Free Culture

Require Attribution, Allow Commercial, Share

I will be licensing most of my art back catalogue and new work under a Creative Commons license. For obvious reasons I will not license work that is derived from found images. I will also not license work that is not easily edited or sampled, or commissioned work if requested not to. I will provide graphic units, palettes and preparatory work as well as finished work where possible (I’ve been watching a lot of Disney DVDs recently as well as always having enjoyed sketchbooks).

I’m doing this to solve problems of production and distribution that I have always faced with my work, and because I believe that it is culturally worthwhile, indeed that it is the only way for art of any cultural value to go.

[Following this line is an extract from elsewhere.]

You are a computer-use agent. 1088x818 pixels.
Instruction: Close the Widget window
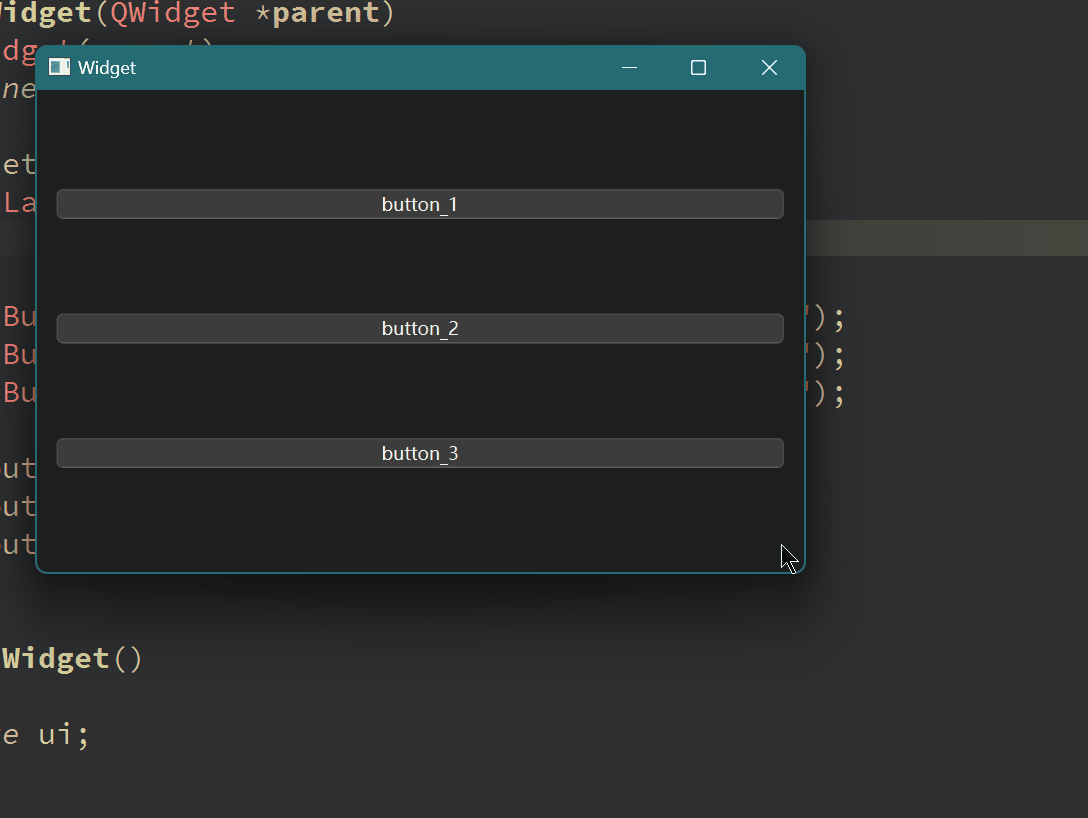click(x=768, y=67)
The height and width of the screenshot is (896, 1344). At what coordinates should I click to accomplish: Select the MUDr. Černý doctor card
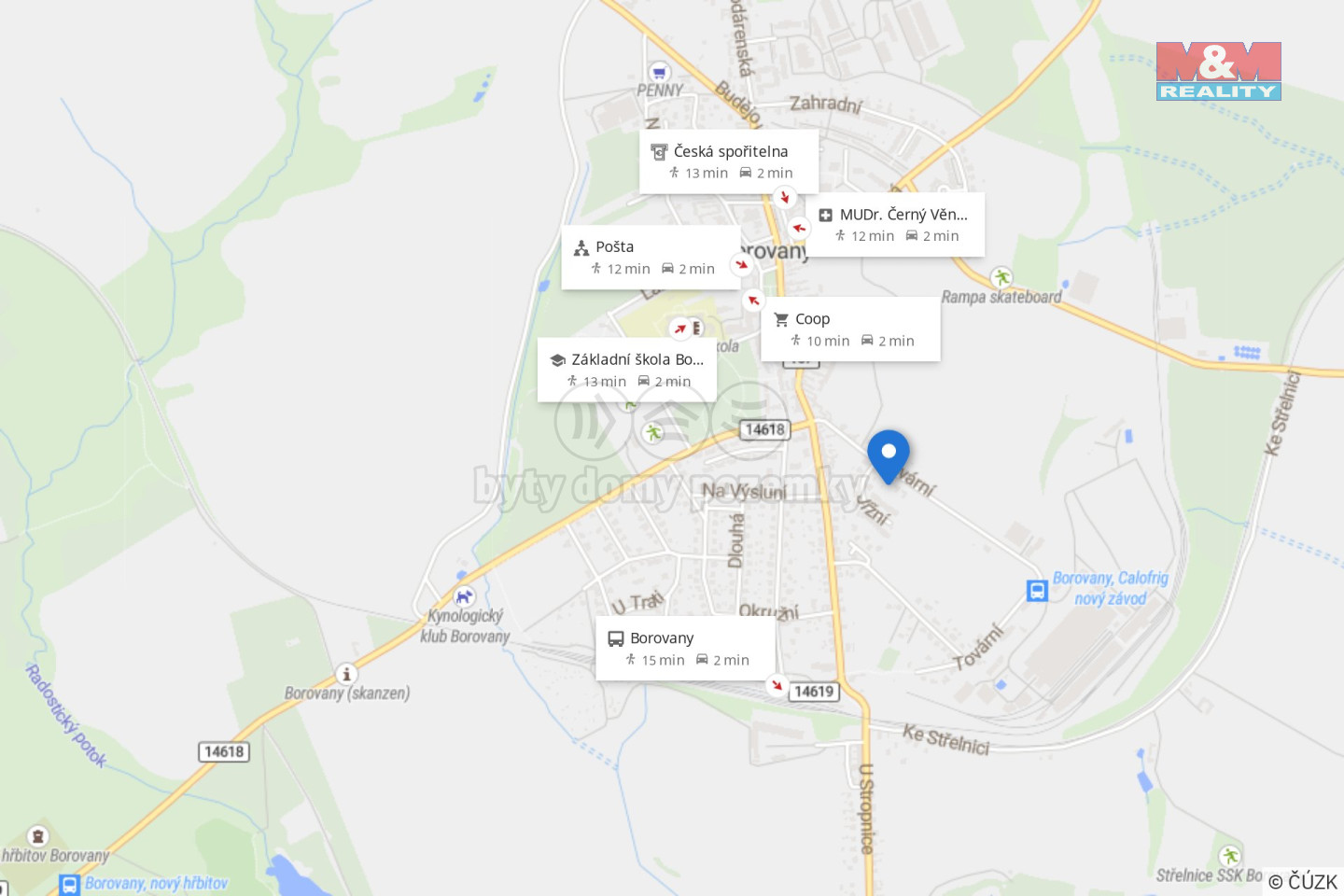(895, 224)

The License I’m considering is “Require Attribution, Allow Commercial, Share And Share Alike”. Coincidentally I believe this to be the closest to the GPL.

“Require Attribution” because this adds value for me in terms of publicity, contact and feedback.

“Allow Commercial” because this allows other people to get direct value from the work as well. By not precluding any use of the work, commercial or otherwise, this may encourage use of the work, encourage distribution (adding value by Require Attribution), and encourage derived work (ensuring that the value grows).

“Share And Share Alike” because this is what I would like from other people’s work. I’d love to be able to download, photograph, sketch or copy people’s work, take the idea and run with it (“plussing” to use a Disney term) without the yawn-inducing politics of appropriation. As more and more people start plussing thanks to open art, more and more work will be created that builds on the work of others, growing value rather than extracting it by stunting or duplicating forgotten art from a generation ago.

Free Culture

Opening Art

Digging through my archives I found an unfinished license drafted for an abandoned project from 2001 which I present here for your amusement. It’s inspired by the BSD and OGL licenses. IANAL so don’t try to actually use it – you wouldn’t try to use heart transplant instructions written by an artist would you? 🙂

The Open Artwork License V1.0 (Draft)


The following text is Copyright © 2001 Open Arts.

Copyright © by

The moral right of the author(s) has been asserted.

The author(s) represent that the Artwork is their original creation and/or that they have sufficient rights to grant the rights conveyed by this license.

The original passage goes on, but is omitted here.